[[ EXTRACTED RECORDS, beginning ]]

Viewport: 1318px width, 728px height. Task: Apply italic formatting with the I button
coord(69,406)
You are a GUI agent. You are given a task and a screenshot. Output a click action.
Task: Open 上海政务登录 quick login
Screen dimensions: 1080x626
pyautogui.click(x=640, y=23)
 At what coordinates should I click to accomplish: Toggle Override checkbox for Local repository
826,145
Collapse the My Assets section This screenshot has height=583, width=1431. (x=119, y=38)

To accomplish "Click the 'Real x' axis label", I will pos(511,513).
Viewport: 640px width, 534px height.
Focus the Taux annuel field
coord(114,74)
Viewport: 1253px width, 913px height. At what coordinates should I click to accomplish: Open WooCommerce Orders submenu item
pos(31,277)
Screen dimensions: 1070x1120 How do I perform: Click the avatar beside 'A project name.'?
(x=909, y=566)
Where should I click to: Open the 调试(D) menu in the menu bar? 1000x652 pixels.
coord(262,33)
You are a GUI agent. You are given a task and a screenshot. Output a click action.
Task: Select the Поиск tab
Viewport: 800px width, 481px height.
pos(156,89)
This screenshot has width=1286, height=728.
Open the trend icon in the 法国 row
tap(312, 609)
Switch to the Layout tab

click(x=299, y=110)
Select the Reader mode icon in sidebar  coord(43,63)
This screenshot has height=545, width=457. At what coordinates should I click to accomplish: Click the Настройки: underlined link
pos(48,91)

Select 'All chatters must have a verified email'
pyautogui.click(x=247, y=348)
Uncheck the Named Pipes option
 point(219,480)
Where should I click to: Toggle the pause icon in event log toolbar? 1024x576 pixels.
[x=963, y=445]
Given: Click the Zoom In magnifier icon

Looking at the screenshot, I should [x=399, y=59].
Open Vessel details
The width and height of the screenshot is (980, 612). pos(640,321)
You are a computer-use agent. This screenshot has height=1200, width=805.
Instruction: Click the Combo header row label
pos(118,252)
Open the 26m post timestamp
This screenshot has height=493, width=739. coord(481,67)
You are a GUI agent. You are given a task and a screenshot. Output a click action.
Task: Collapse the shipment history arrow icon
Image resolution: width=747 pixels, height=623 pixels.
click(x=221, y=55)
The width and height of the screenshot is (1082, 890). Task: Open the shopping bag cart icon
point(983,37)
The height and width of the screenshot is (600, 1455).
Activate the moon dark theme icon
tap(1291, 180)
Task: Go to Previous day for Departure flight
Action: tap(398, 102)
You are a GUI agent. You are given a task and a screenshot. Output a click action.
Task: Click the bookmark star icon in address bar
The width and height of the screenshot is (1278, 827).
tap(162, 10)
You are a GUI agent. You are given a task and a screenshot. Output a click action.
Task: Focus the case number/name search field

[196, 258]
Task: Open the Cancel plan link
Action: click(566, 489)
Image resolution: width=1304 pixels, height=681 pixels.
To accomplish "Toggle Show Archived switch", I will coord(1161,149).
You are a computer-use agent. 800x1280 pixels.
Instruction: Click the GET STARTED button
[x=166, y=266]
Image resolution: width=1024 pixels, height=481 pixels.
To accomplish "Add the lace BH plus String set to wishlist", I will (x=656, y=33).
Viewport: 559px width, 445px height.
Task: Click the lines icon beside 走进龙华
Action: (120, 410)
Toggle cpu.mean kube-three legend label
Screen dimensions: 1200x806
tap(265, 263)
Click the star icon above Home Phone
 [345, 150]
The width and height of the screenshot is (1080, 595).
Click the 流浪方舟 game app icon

[[ EXTRACTED RECORDS, end ]]

Please give the number of lines in the data above that hold "Collapse", and write nothing else.

RESPONSE BOX: 2